November NaBloPoMo is coming to the end, and boy am I glad! I had planned to write some dynamite posts this month, but the task of writing every day (it takes 8-12 hours for me to write one blog usually) just wore me out and my life, such as it is, was put on hold. At the moment my house is a pigsty and both ears are plugged shut with a sinus infection that’s out of control. I am sick of National Adoption Awareness Month and it’s MSM cotton candy puff pieces, fat cat celebrations, and deformers selling our rights up the creek. I don’t remember when I’ve been so sick of adoption as I am tonight.
So, I planned originally to write a short Goodbye NAAM blog, until Jean Strauss’s Absurd Dilemmas Caused by Secrets in Closed Adoptions showed up in Huffington Post this afternoon. (Please someone, tell me how does one become a HuffPo blogger!) Here’s my rush job.
Benedict Bastard Strauss, who rode into California on her white horse and skeeved out on her ass,( here and California Adoption Reform sidebar) frames her HuffPo essay around the fallacious claim that original birth certificate access is about getting medical histories for adoptees. She rattles on about “birthmother” privacy, too. Neither of which has anything to do with the civil and human right of every person to receive their government produced birth certificate without state or third person restriction. Strauss conflates sealed records with closed adoption. Taking a cue from Sara Feigenholtz, she cooks the books claiming that 10 states, not 6, acknowledge the right of its bastards to their own original birth certificates. The first paragraph alone should disqualify Strauss from the debate
How angry would you be if the government had personal information about you — but wouldn’t let you see it? Many adult adoptees can relate to this experience — forty states still withhold their original birth certificates from them.
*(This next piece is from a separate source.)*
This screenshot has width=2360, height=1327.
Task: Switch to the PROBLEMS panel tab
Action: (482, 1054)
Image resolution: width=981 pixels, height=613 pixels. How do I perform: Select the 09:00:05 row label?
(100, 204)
The secrets inherent in closed adoptions can create a lifetime of frustration and feelings of being second-class citizens — and can also create absurd dilemmas.
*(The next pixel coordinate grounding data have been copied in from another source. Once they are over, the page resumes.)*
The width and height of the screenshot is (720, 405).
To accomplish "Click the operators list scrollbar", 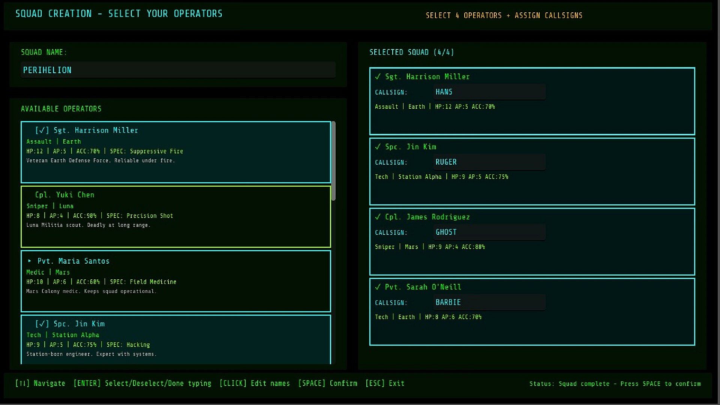I will pos(333,161).
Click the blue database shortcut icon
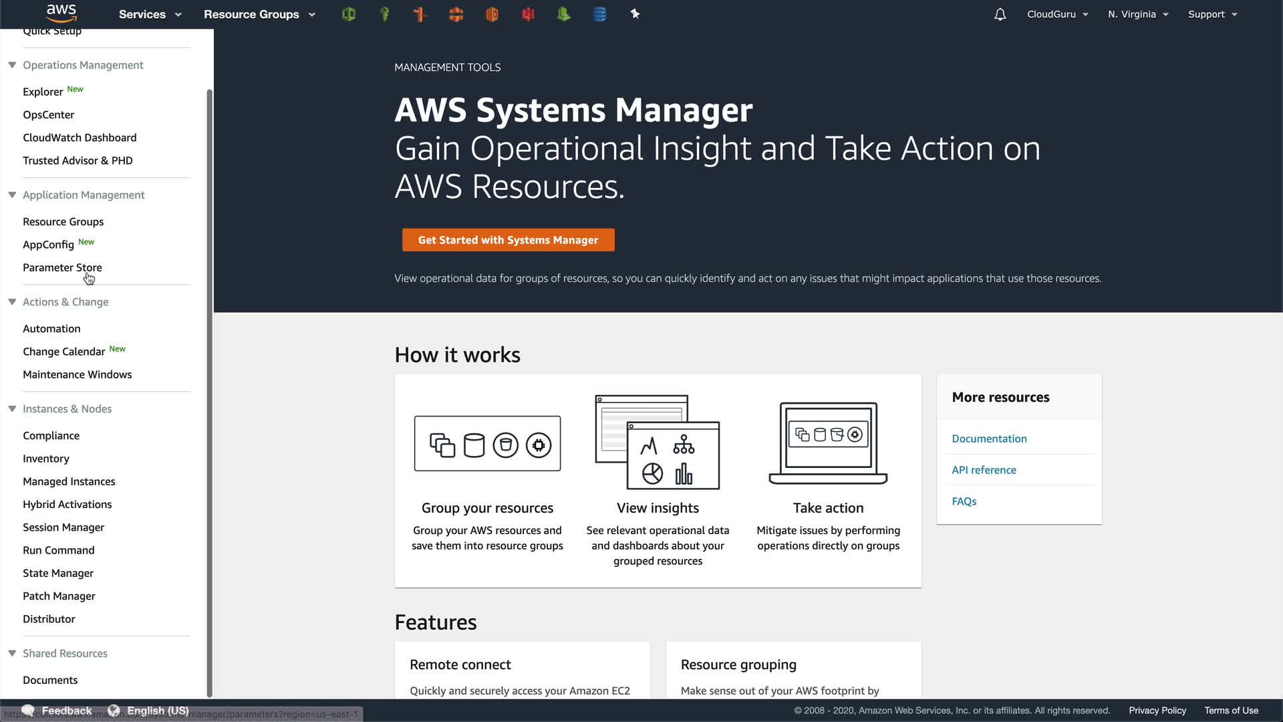The width and height of the screenshot is (1283, 722). tap(599, 14)
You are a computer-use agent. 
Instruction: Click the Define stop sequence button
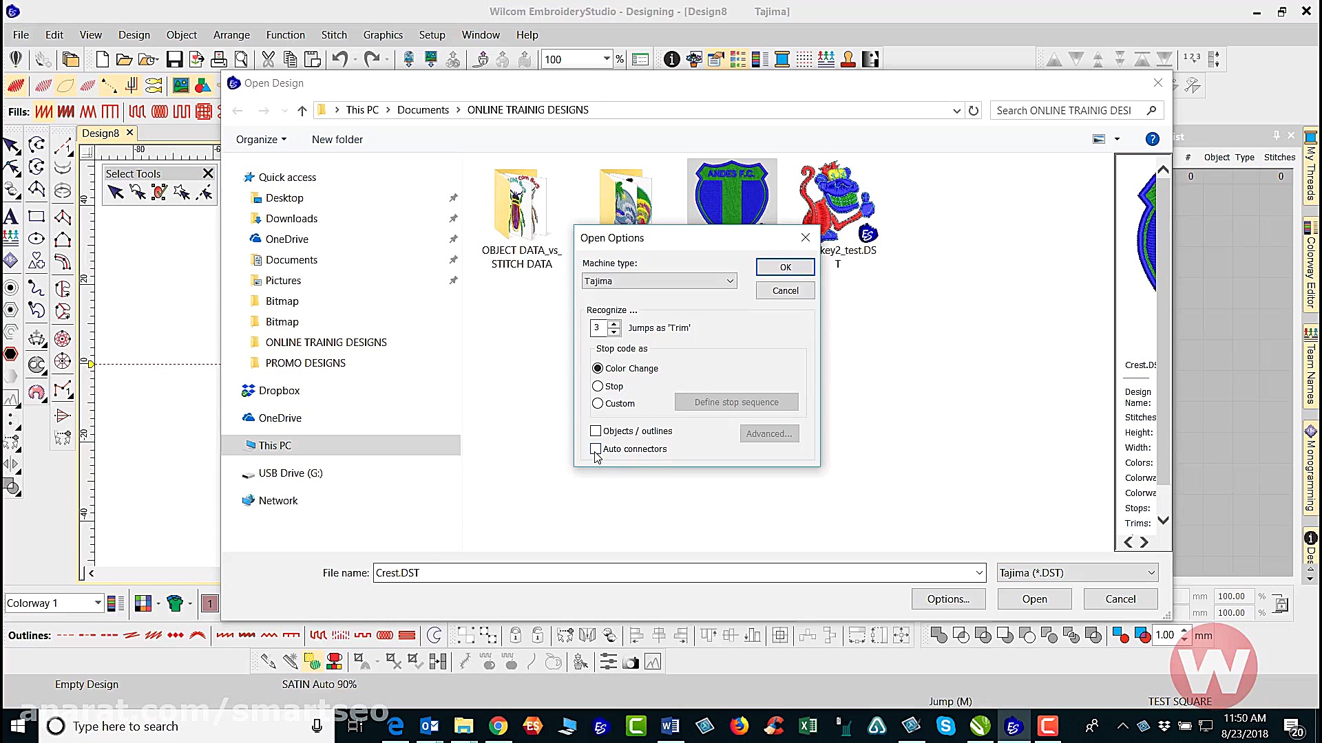736,402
A contact veto provision in a records access law allows birth parents to file an affidavit with the government stating that they do not want to have any contact with their relinquished adult biological children. Violation of a contact veto may subject an adopted adult to criminal penalties.
*authorizes the State Registrar to replace the original birth certificate of those subjected to the contact veto/disclosure veto with a mutilated copy of the obc with all identifying information, including the address of the parent(s) at the time of birth (if they appear on the cert) deleted.
*requires “birthparents” who file a contact veto/disclosure veto to fill out the same intrusive and probably illegal medical and family history form.